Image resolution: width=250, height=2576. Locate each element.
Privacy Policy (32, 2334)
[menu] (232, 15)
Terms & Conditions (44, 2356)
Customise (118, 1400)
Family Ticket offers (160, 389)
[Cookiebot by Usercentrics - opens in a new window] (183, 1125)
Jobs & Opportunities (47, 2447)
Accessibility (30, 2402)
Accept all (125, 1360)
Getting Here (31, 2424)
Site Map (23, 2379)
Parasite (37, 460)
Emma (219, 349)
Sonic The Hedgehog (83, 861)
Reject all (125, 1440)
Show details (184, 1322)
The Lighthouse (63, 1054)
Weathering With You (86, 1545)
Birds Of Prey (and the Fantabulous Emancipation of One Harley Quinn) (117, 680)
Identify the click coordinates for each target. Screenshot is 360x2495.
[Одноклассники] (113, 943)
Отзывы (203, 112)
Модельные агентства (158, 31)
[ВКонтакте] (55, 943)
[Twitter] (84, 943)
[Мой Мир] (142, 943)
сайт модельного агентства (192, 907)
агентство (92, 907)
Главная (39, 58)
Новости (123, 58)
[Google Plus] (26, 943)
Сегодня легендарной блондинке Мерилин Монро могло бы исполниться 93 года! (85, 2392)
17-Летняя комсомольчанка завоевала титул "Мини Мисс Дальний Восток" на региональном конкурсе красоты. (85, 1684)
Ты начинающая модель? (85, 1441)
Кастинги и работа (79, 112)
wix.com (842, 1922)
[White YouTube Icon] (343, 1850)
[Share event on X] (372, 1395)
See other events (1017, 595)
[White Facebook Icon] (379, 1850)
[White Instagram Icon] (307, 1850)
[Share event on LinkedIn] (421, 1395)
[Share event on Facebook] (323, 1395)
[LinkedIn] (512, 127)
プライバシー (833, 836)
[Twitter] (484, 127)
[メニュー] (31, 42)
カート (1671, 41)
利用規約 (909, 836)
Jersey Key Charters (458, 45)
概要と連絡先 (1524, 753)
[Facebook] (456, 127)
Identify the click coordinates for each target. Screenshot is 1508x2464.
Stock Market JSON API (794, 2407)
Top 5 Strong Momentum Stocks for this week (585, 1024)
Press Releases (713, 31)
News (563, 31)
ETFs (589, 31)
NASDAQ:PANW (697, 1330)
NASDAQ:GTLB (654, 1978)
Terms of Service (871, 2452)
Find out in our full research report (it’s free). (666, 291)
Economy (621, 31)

• Description of the task: Please pull out every line above that contains the string "Icon".

• Response below:
[White YouTube Icon] (343, 1850)
[White Facebook Icon] (379, 1850)
[White Instagram Icon] (307, 1850)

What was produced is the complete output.